POS Tagging is a fundamental concept in NLP that involves labeling each word in a sentence with its corresponding POS.

* words are categorized into different classes based on their grammatical function in a sentence.

* POS Tagging helps in syntax parsing, machine translation, speech recognition and text-to-speech systems.

* Improves NER and sentiment analysis.


In [1]:
import spacy

In [2]:
nlp = spacy.load('en_core_web_sm')

In [4]:
nlp.pipe_names

['tok2vec', 'tagger', 'parser', 'attribute_ruler', 'lemmatizer', 'ner']

In [6]:
text = nlp('Tesla is going to acquire twitter for $45 billion')
for ent in text.ents:
  print(ent.text, "|",ent.label_, "|",spacy.explain(ent.label_))

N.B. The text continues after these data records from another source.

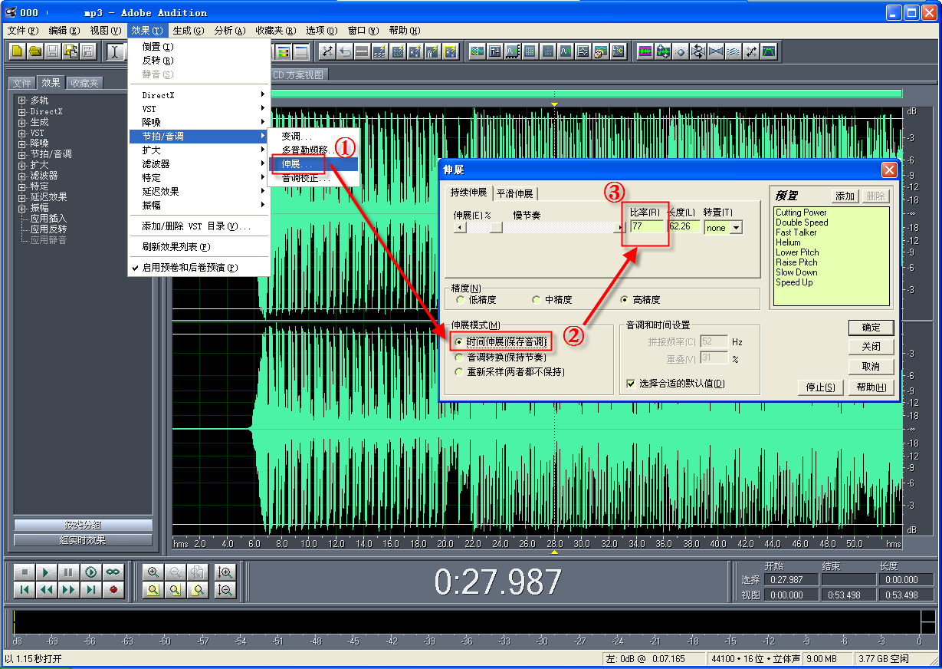This screenshot has width=942, height=669.
Task: Click the New file toolbar icon
Action: coord(17,51)
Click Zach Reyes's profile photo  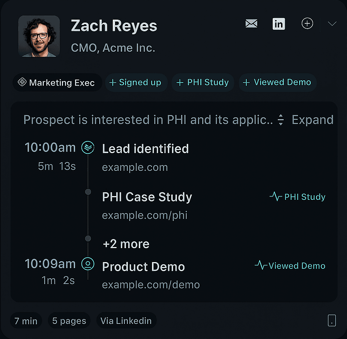point(39,36)
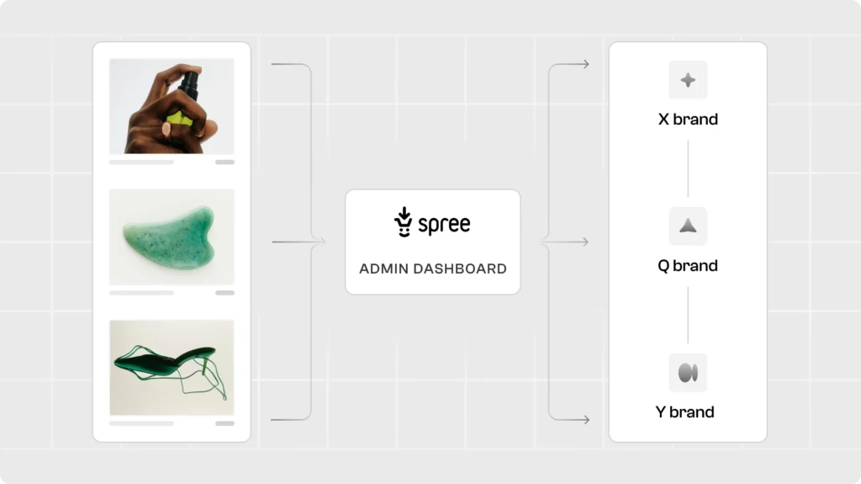Click the arrowhead pointing to X brand
Image resolution: width=861 pixels, height=484 pixels.
pos(585,65)
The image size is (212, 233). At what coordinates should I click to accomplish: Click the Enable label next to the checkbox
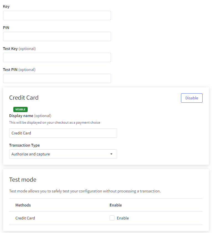pyautogui.click(x=122, y=218)
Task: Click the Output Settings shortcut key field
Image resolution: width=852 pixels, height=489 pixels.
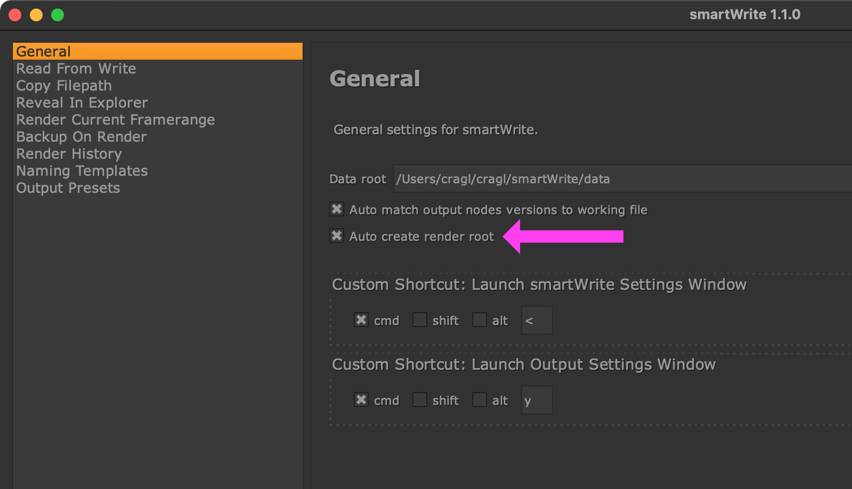Action: pos(537,400)
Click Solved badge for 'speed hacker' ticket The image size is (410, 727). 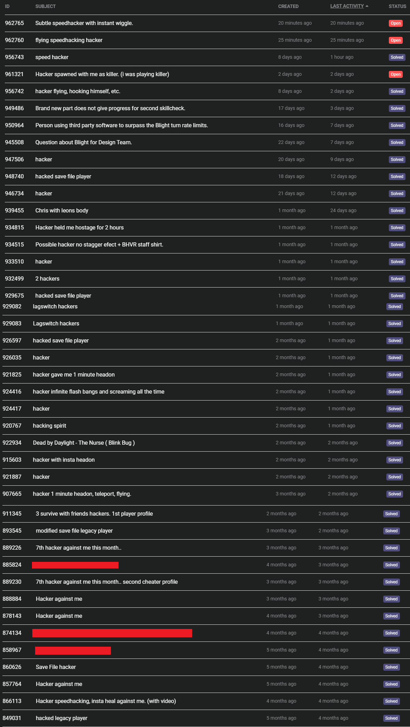click(x=397, y=57)
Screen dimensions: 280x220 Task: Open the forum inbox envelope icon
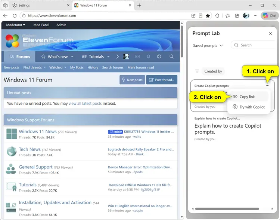137,56
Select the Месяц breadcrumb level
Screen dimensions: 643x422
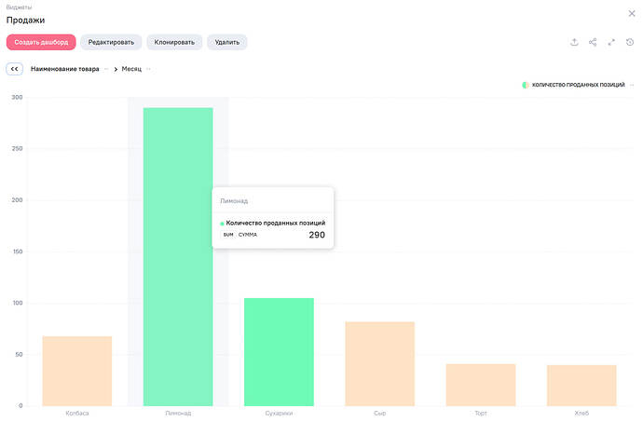[131, 69]
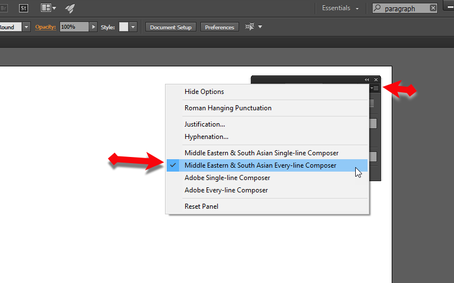The image size is (454, 283).
Task: Click the justify-all-lines alignment icon
Action: pyautogui.click(x=373, y=104)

Tesla | ORG | Companies, agencies, institutions, etc.
$45 billion | MONEY | Monetary values, including unit


In [7]:
from spacy import displacy
displacy.render(text,style='ent')

In [10]:
text2 = nlp('messi is the best footballer')
displacy.render(text2,style='ent')

In [11]:
nlp.pipe_labels['ner']

['CARDINAL',
 'DATE',
 'EVENT',
 'FAC',
 'GPE',
 'LANGUAGE',
 'LAW',
 'LOC',
 'MONEY',
 'NORP',
 'ORDINAL',
 'ORG',
 'PERCENT',
 'PERSON',
 'PRODUCT',
 'QUANTITY',
 'TIME',
 'WORK_OF_ART']

### Setting our own entities

In [12]:
doc = nlp('Tesla is going to acquire twitter for $45 billion')
for ent in doc.ents:
  print(ent.text, '|',ent.label_,'|')

Tesla | ORG |
$45 billion | MONEY |


In [15]:
doc

Tesla is going to acquire twitter for $45 billion

In [16]:
s = doc[2:5]
s

going to acquire

In [17]:
type(s)

spacy.tokens.span.Span

In [18]:
from spacy.tokens import Span

s1 = Span(doc,0,0,label = 'ORG')
s2 = Span(doc,7,9, 'MONEY')
doc.set_ents([s1,s2],default = 'unmodified')

In [19]:
for ent in doc.ents:
  print(ent.text, '|',ent.label_,'|')

Tesla | ORG |
$45 billion | MONEY |